National Cybersecurity Awareness Month
October was National Cybersecurity Awareness Month! CIRI celebrated with the Information Trust Institute (ITI) to share the latest research in cybersecurity, and information about how CIRI is developing the tools, processes, and workforce to help keep the nation secure.
Highlights of October included celebrating National Manufacturing Day as well as CIRI’s partnerships with USTRANSCOM, Mt. Hood Community College and Scriyb. The last two partnerships involve using CIRI’s Dashboard Tool to help train the next generation of cybersecurity professionals and help small businesses meet national standards.

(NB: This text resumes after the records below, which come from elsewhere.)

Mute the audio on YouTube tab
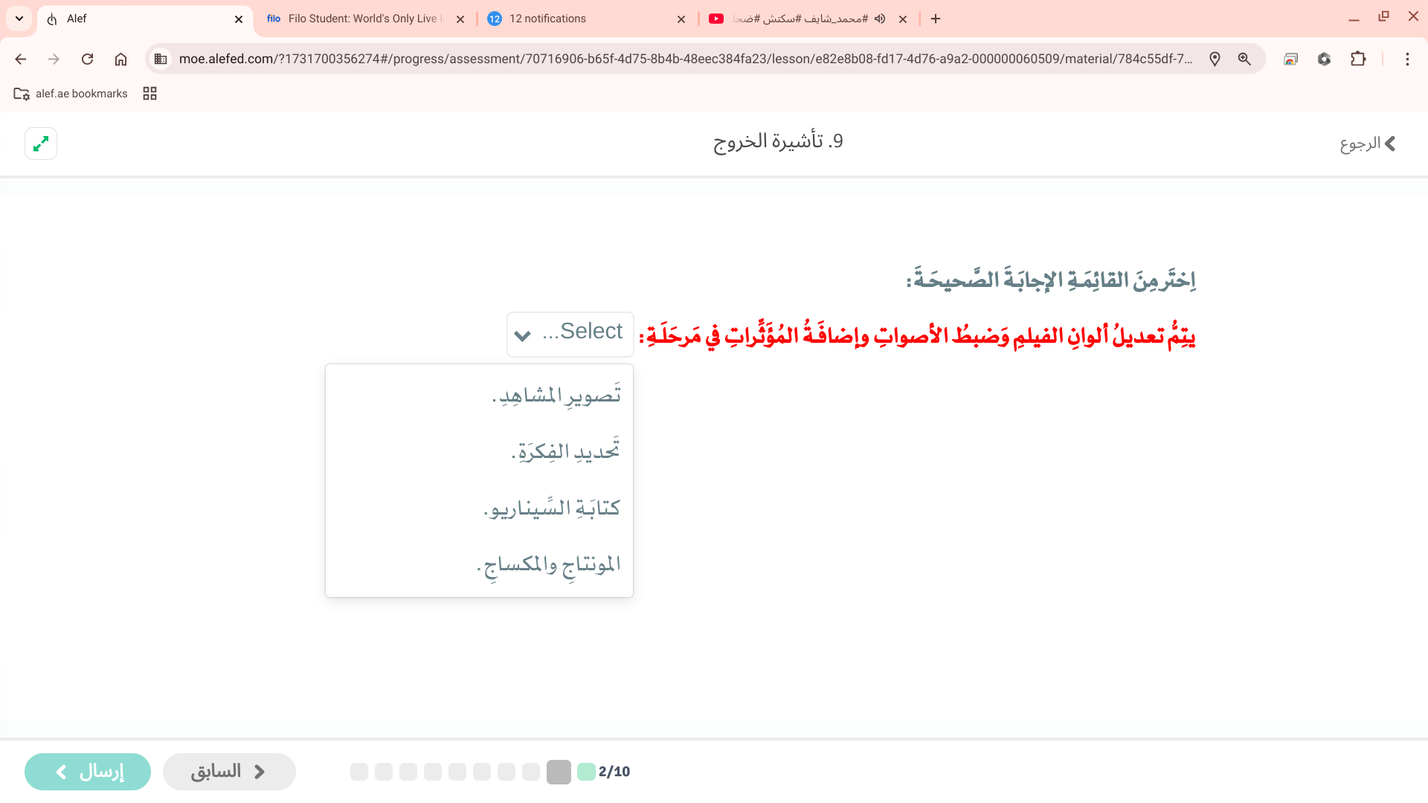Viewport: 1428px width, 803px height. [880, 19]
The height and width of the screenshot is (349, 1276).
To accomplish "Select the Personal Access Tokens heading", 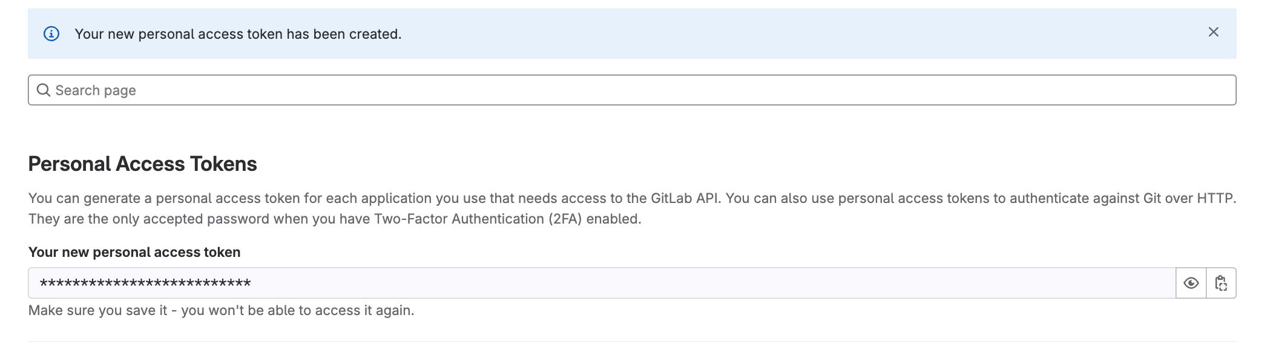I will (x=143, y=164).
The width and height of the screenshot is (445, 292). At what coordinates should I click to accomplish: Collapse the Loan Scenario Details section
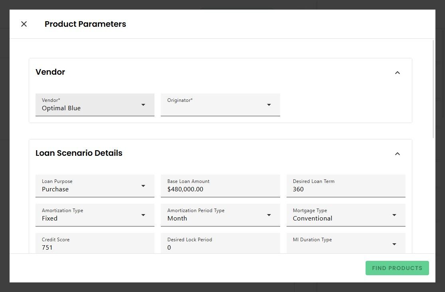pyautogui.click(x=397, y=154)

CIRI attends Mobile World Congress
CIRI Executive Director Randy Sandone discussed our five mobile communications projects with attendees at Mobile World Congress last month in Los Angeles. CIRI attended the event – which highlighted intelligent connectivity and next-generation communications - in support of DHS Science and Technology Directorate and DHS’s Cybersecurity and Infrastructure Security Agency (CISA).
FEMA Region V RISC
In October, CIRI attended the FEMA Region V RISC meeting in Chicago, where CIRI's Noah Dormady of The Ohio State University presented on the Business Resilience Calculator. The calculator provides information to help business owners and managers to identify the most cost-effective strategies for enhancing the resilience of their businesses in the event of disruptions caused by natural disasters.
FEMA Region V supports the citizens and first responders in six Midwestern states, including Illinois.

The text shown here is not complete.